Collected data:
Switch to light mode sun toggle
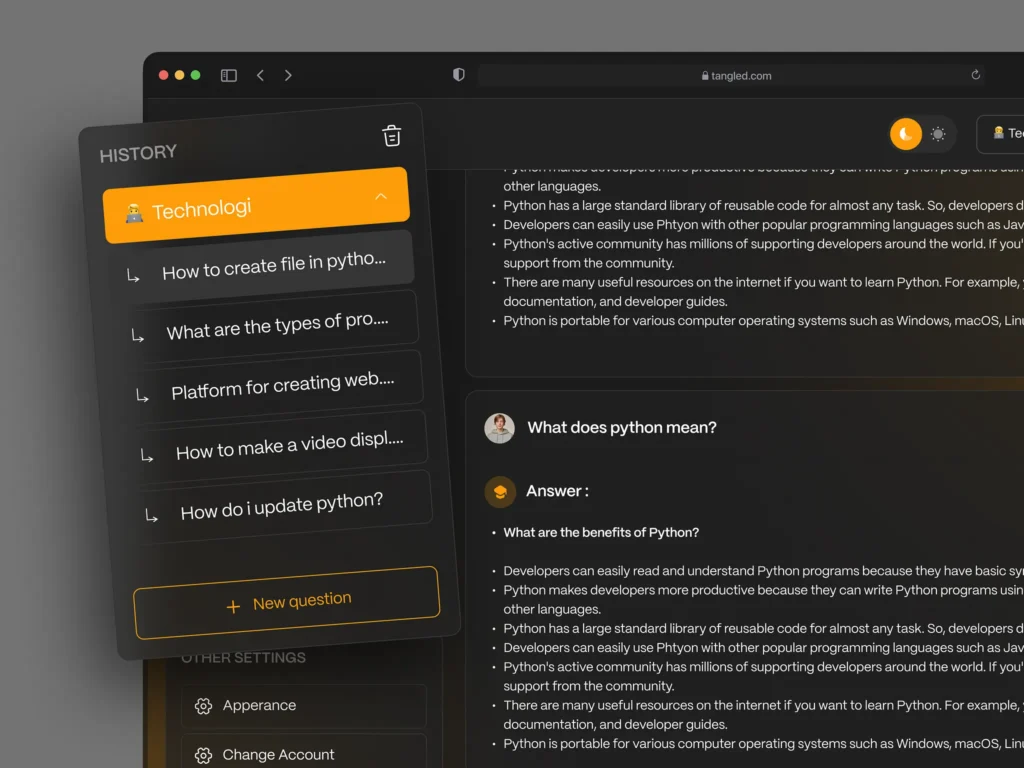 938,134
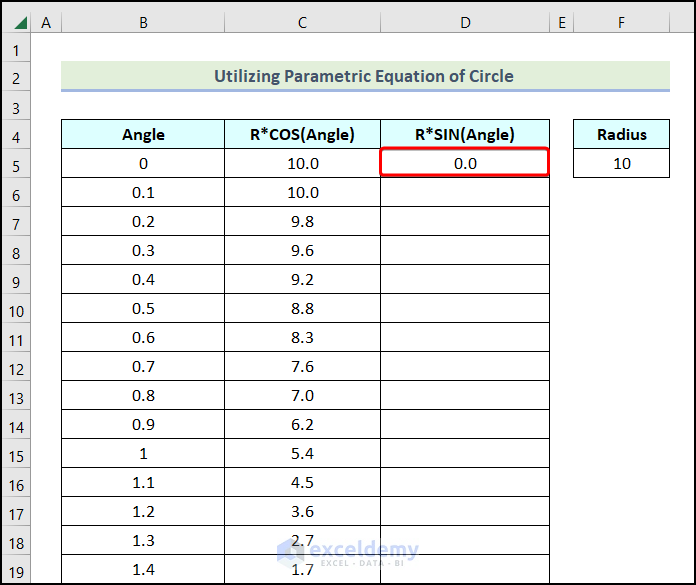Select the Angle cell with value 1.1
Image resolution: width=696 pixels, height=585 pixels.
coord(143,483)
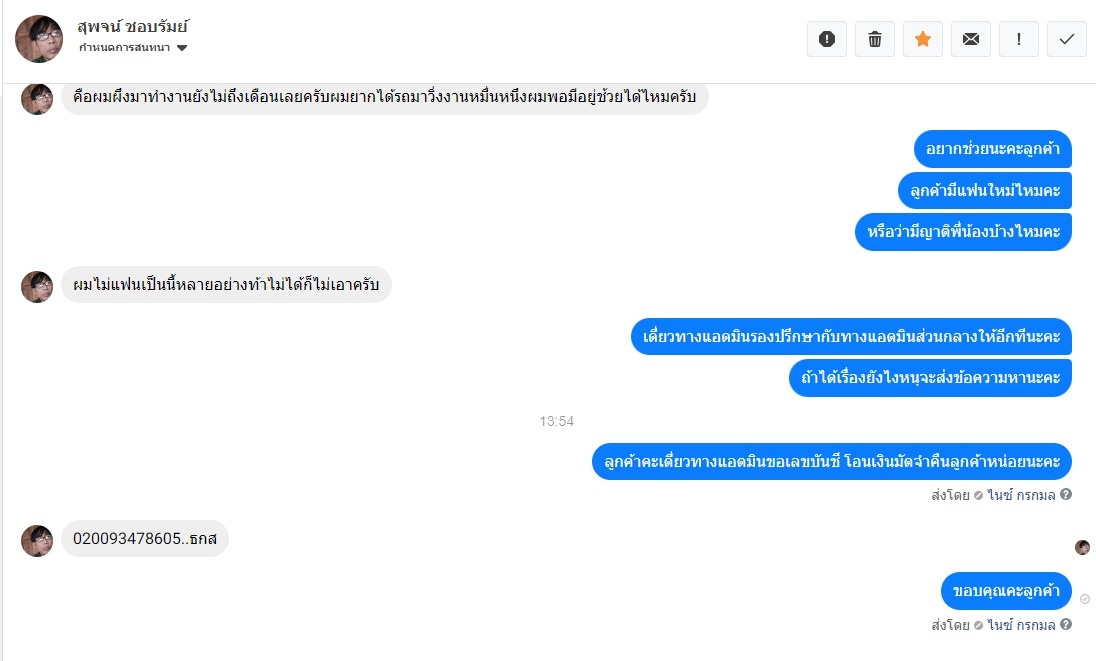Click the 13:54 timestamp
Image resolution: width=1096 pixels, height=661 pixels.
(556, 421)
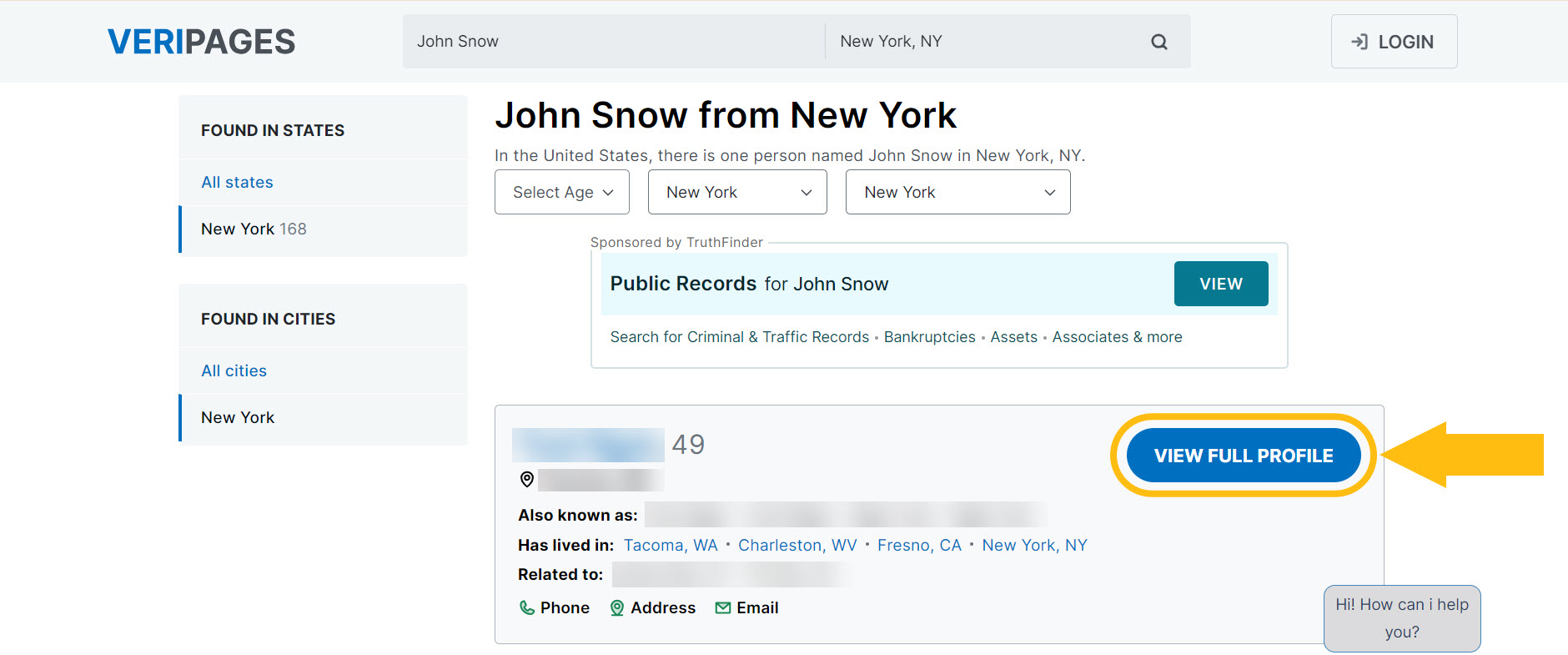Click the search magnifier icon
Screen dimensions: 1568x655
[1158, 42]
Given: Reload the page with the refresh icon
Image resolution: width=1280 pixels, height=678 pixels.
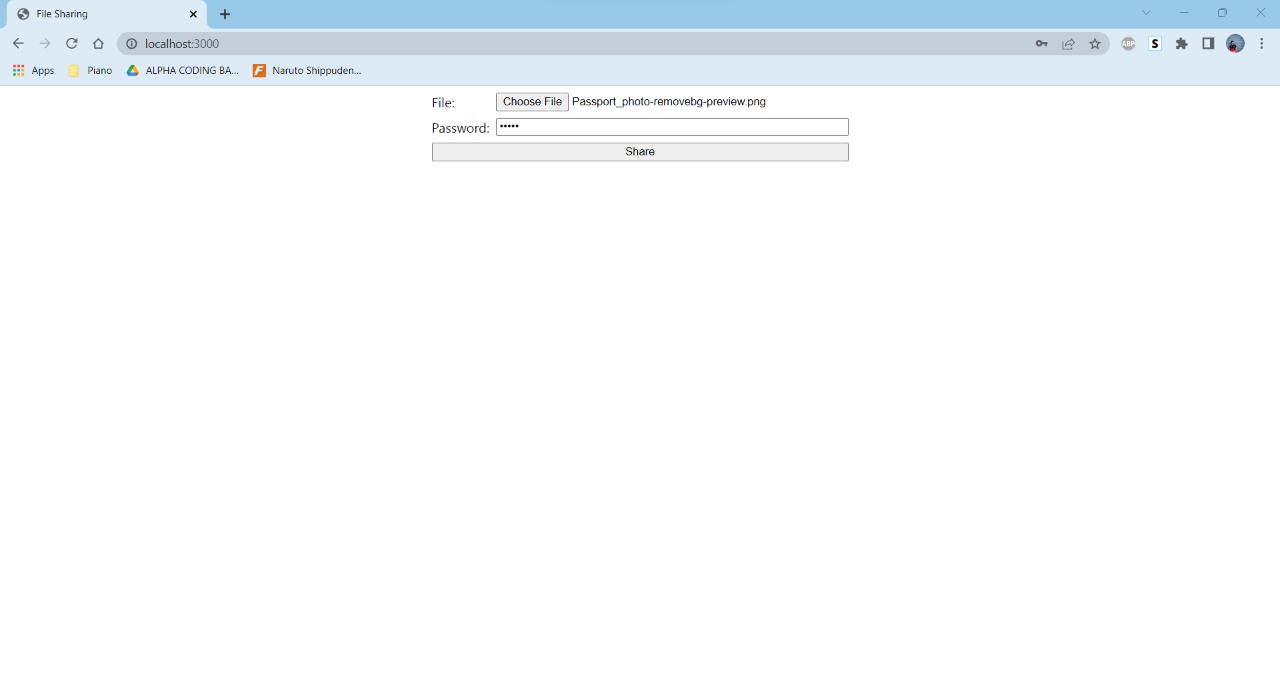Looking at the screenshot, I should tap(71, 43).
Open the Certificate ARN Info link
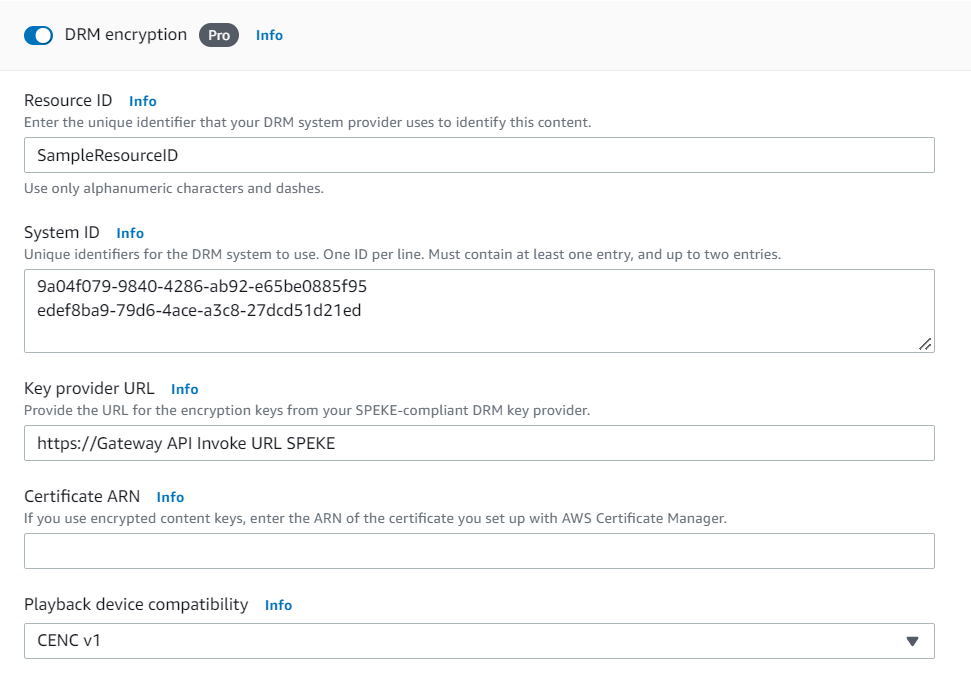Image resolution: width=971 pixels, height=679 pixels. (x=170, y=497)
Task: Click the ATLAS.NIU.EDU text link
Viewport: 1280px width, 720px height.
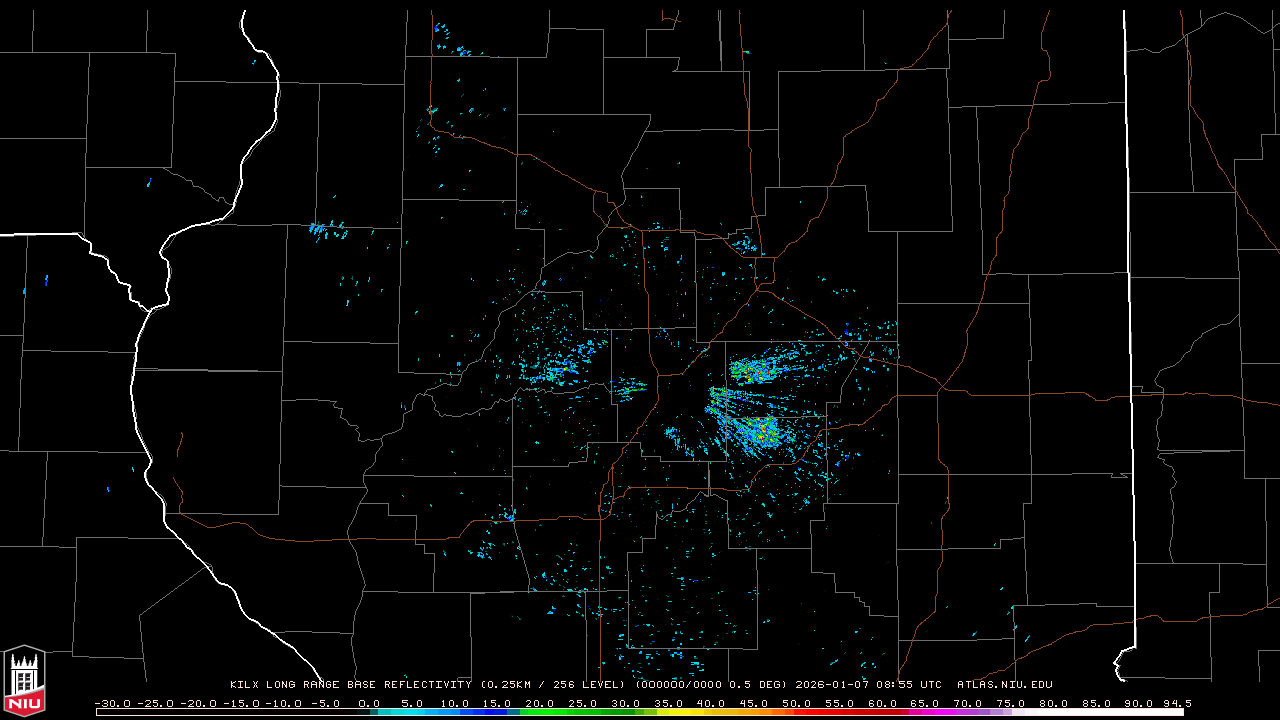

### AIM OF THE EXERCISE
Should a record include a picture, omit it from your copy and return the rest unchanged.

### ANSWER
Switch to light mode sun toggle
 938,134
Select the Angle cell with value 1.1
Image resolution: width=696 pixels, height=585 pixels.
coord(143,483)
Click the 13:54 timestamp
Image resolution: width=1096 pixels, height=661 pixels.
(556, 421)
Click the search magnifier icon
Screen dimensions: 1568x655
[1158, 42]
Given: Reload the page with the refresh icon
Image resolution: width=1280 pixels, height=678 pixels.
Looking at the screenshot, I should tap(71, 43).
Open the Certificate ARN Info link
Image resolution: width=971 pixels, height=679 pixels. (x=170, y=497)
Task: Click the ATLAS.NIU.EDU text link
Viewport: 1280px width, 720px height.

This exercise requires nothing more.